Finding the most important factor driving the target in a regression problem I am working on an assignment in which I am given a set of features and a (continuous) target and I need to find what is the most important factor driving the target.  
I thought about several different ways of approaching it:  


*

*Looking at Pearson's and/or Spearman's correlation coefficients between each variable and the target.    

*Normalize the features, fit a linear regression and look at the absolute value of the coefficients.  

*Fit a Linear Regression and look at the p-values for the coefficients.  

*Fit a Random Forest and look at the feature importance (Gini score) for each feature. 

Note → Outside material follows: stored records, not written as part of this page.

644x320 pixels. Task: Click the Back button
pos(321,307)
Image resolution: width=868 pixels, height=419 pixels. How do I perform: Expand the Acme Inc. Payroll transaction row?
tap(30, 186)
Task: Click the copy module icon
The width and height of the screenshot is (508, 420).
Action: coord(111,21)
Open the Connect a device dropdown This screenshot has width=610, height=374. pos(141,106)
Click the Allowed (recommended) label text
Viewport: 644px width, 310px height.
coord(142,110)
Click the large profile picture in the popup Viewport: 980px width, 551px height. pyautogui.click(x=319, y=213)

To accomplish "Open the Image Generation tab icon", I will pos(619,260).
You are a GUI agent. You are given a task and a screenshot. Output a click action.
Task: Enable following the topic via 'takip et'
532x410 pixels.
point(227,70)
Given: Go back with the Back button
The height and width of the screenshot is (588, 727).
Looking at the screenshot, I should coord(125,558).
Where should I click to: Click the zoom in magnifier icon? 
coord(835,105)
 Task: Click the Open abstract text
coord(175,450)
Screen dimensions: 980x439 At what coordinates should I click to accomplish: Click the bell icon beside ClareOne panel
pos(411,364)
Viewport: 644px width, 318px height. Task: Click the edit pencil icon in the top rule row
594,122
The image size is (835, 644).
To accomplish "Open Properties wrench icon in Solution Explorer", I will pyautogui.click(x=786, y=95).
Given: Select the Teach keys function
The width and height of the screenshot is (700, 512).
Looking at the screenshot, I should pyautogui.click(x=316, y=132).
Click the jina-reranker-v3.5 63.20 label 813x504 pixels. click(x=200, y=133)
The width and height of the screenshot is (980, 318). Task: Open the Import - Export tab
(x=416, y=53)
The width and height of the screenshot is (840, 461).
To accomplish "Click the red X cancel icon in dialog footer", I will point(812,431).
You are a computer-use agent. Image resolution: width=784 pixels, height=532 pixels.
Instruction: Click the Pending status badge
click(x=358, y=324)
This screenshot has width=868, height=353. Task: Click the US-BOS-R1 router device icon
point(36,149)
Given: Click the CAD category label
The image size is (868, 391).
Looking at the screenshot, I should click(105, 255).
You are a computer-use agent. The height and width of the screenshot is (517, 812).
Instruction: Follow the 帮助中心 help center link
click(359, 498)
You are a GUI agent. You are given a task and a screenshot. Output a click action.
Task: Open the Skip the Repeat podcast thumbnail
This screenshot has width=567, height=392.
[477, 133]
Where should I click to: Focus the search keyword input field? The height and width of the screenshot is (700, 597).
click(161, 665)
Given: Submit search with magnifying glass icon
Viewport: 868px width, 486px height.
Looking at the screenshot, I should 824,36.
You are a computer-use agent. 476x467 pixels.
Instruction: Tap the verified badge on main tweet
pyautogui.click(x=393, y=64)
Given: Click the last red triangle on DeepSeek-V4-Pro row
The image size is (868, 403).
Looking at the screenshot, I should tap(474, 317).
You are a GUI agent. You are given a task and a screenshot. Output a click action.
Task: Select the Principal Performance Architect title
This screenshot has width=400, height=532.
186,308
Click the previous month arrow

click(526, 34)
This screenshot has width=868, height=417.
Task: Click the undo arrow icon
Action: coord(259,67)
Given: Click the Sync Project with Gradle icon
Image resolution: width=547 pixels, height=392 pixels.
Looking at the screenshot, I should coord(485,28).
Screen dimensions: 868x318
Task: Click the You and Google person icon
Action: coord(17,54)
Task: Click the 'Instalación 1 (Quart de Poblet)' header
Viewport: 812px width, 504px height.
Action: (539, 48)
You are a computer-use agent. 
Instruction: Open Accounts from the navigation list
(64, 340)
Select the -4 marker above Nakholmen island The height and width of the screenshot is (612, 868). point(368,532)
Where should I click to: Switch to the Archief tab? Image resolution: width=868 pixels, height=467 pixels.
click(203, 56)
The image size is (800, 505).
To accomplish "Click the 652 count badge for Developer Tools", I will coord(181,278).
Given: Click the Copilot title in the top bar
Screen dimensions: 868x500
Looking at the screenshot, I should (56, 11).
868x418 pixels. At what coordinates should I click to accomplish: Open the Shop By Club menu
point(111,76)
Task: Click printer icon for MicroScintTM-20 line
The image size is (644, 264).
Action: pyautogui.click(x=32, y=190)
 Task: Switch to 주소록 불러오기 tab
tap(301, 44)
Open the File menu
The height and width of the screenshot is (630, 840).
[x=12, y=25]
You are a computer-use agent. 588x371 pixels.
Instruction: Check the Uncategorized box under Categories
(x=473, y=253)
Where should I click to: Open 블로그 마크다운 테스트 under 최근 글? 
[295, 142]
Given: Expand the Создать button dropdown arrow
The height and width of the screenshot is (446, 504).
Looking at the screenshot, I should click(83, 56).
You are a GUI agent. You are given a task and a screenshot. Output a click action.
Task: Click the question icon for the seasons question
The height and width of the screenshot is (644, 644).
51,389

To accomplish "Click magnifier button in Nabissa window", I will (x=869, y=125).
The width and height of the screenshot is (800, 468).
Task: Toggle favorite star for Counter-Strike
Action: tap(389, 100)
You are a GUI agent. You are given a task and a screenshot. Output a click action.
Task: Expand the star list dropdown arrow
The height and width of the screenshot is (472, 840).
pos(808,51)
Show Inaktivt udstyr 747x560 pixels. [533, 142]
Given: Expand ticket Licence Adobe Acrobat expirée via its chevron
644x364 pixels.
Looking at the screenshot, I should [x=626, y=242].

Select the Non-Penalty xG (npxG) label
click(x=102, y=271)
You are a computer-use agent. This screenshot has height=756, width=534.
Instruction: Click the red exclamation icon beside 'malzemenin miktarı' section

One extra difficulty is that two of the features are collinear, (but can be combined together in a way that makes perfect sense for the business case).
Are these methods valid? If so, which one do you think it is more valid? Otherwise, is there any standard way to find this relative importance across features?
 A: 
is there any standard way to find this relative importance across features?

there are all valid methods, features construction and selection always the most time consuming part, try and error, then find the most important features. there's no best method, different by case. But you can try the following paths :
First, try the pearson correlation between features, remove or combine some highly correlated features. 
Second, try the random forest to select the most important features, check the results is reasonable. If so, dig these important features, such as visualize the distribution or the correlation with dependent variables, and so on (you may find some outlier or the relationship between variables) 
Third, try to use the most important features selected above fit the linear regression, compare the performance（cross validation to get the prediction performance) with random forest.
Fourth, select the best model and most important features to fit that model. You can get the right important feature use the method you mentioned.